Strauss, Richard
Eine Alpensinfonie op. 64 / Rosenkavalier-Suite
Die Alpensinfonie als Pflichtprogramm und Standardrepertoire da würde sich Richard Strauss verwundert die Augen reiben. Denn kaum ein Werk steht so sehr für die spätromantische Übersteigerung und klangliche Ausdifferenzierung des Orchesters wie eben diese herrliche philharmonische Bergbesteigung, die der Kletter-Crew wirklich alles abverlangt. Allein: Der enorme Aufwand des Werks scheint heute einfach kein Problem mehr zu sein, das jedenfalls darf man aus der erklecklichen Präsenz der Alpensinfonie in den Spielplänen schließen. Dazu sind derzeit rund 70 Aufnahmen verfügbar, und fast monatlich werden es mehr.

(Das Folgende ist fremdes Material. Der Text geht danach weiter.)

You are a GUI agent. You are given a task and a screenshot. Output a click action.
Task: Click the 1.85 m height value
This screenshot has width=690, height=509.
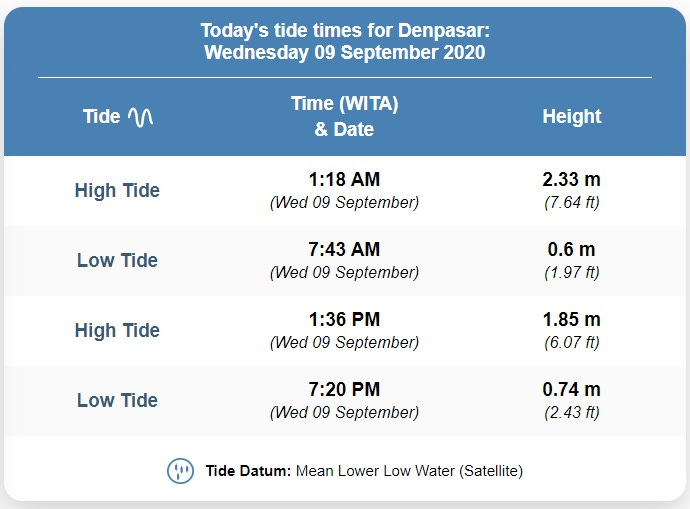pyautogui.click(x=572, y=319)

Nehmen wir ein paar aktuelle Beispiele aus Ostdeutschland: Vor einiger Zeit legte die Philharmonie Altenburg-Gera eine Einspielung vor, kürzlich die Weimarer Staatskapelle und nun unter Leitung ihres Chefdirigenten Rafael Frühbeck de Burgos die Dresdner Philharmonie, die sich zu den führenden Orchestern Deutschlands zählt ein Eigenlob, das wenig aussagekräftig und daher unnötig ist. Denn die Dresdner spielen gut genug, um ihre überregionale Bedeutung auch ohne Worte unter Beweis zu stellen. Das jedenfalls legt diese CD nahe, die nicht nur technisch gut gelungen, sondern auch interpretatorisch interessant ist.

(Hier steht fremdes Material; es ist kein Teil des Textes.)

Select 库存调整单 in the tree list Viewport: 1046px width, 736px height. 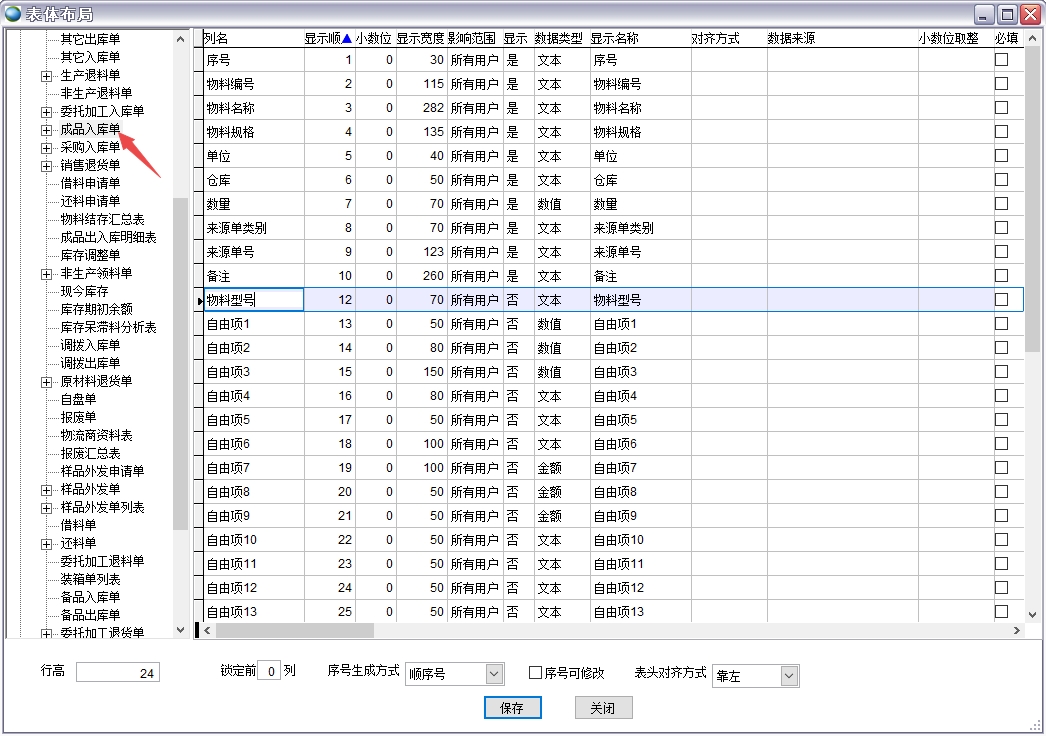pos(90,255)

Rafael Frühbeck de Burgos widersteht nämlich der Versuchung, die Straussschen Klangfarben noch betörender oder geheimnisvoll schillernder zu malen, als sie ohnehin sind. Er macht deutlich, dass die Alpensinfonie nicht nur ein Vorzeigestück der Programmmusik ist, sondern auch als absolute Musik volle Geltung beanspruchen darf. Frühbeck de Burgos setzt mehr auf formale Klarheit als auf Effekte, er lässt die Dresdner Philharmonie (herrlich: die Streicher!) in sattem Klang aufspielen, betont die thematische Arbeit, balanciert die Stimmen mustergültig aus, verzichtet auf überflüssige Ritardandi und lüftet damit ein wenig das Mysterium der Alpensinfonie. Das tut gut, denn dunkel dräuende, pathetische Lesarten gibt es siehe Karajan in Hülle und Fülle.
Nur vor diesem Hintergrund versteht man, wie Strauss zu den an sich verwirrenden Aussagen kam, die Alpensinfonie sei straff bis zur Knappheit, frei von jeder Überflüssigkeit, sei strengste Gestaltung des Wesentlichen. Die gleichen Eigenschaften kitzelt Frühbeck de Burgos auch aus der Rosenkavalier-Suite heraus, die dazu mit formidablem Walzergeist versehen ist.
Das Programmheft verschweigt wohl nicht rein zufällig, wo und von wem die Alpensinfonie uraufgeführt wurde, nämlich in Dresden allerdings von der Staatskapelle, dem anderen großen und noch berühmteren Orchester der Stadt. Mit dieser Strauss-Aufnahme können sich die Philharmoniker jedoch ohne Bedenken der innerstädtischen Konkurrenz stellen.